▶ _Challenge_:
Copy the lines below verbatim, starting at the line that contains "You are a GUI" and ending at the line that contains "ニュース＆トピックス (134, 88)".

▶ _Extracted entries_:
□ □ □ □ □ □ □
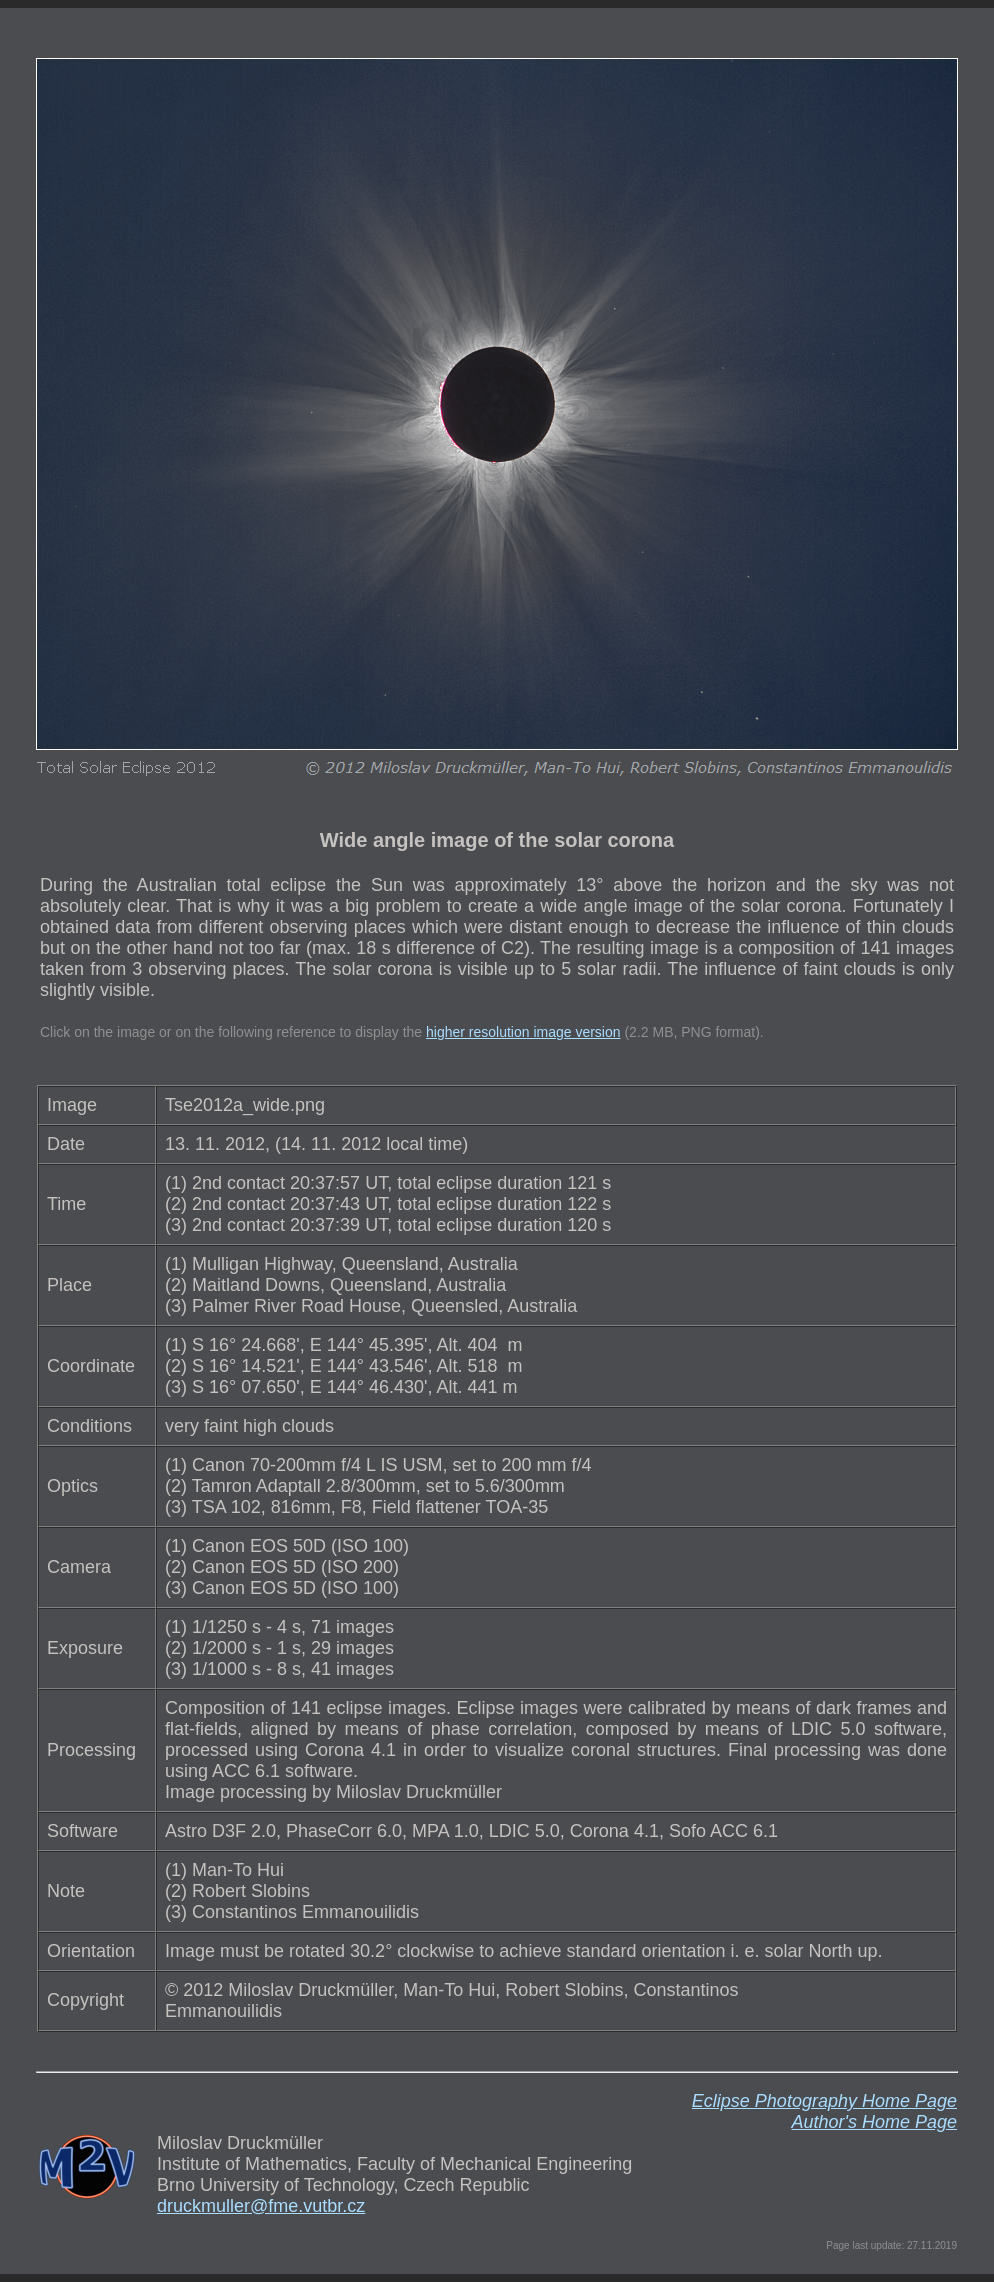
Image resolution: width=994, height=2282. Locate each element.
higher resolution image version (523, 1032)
□ □ □ □ □ □ □
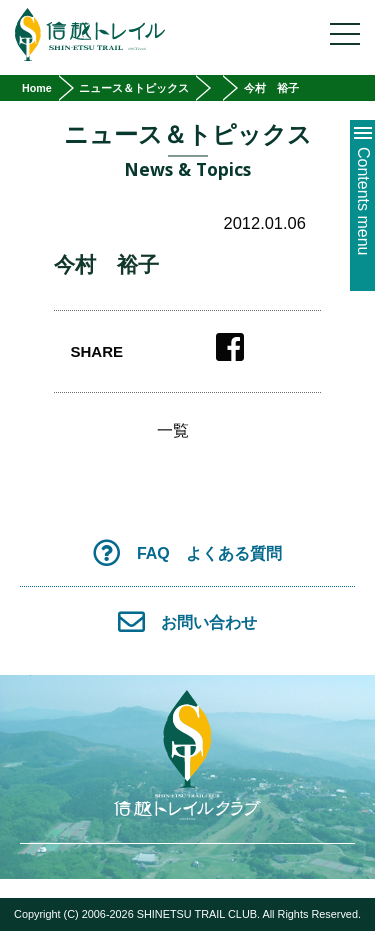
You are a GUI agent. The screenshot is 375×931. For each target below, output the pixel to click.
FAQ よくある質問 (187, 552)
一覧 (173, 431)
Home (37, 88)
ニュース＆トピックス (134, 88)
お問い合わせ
□ □ □ □ □ □ □
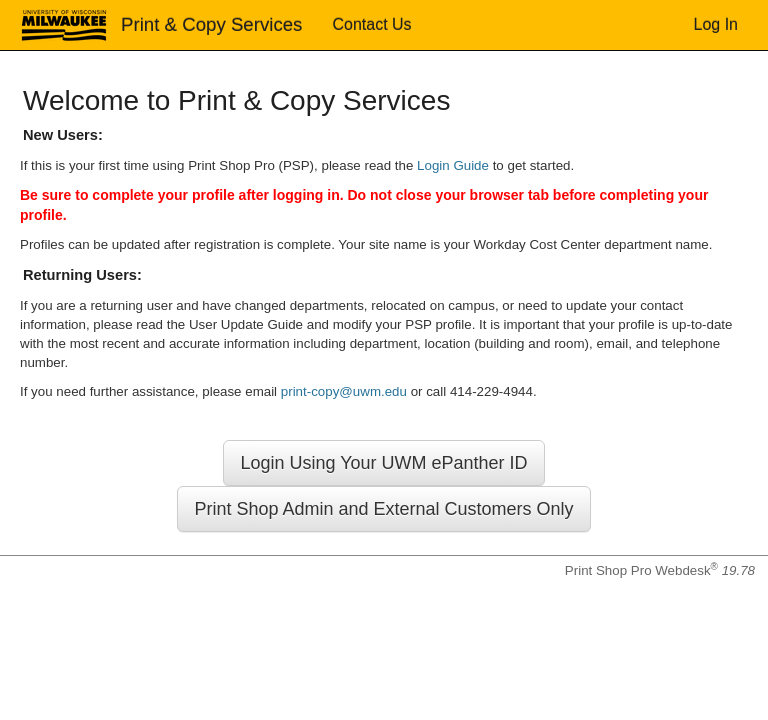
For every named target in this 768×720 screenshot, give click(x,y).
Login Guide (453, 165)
□ □ □ □ □ □ □
▶ _Written answer_:
You are a GUI agent. The screenshot is 375×931. For each target below, output the pixel to click.
FAQ よくある質問 (187, 552)
一覧 (173, 431)
Home (37, 88)
ニュース＆トピックス (134, 88)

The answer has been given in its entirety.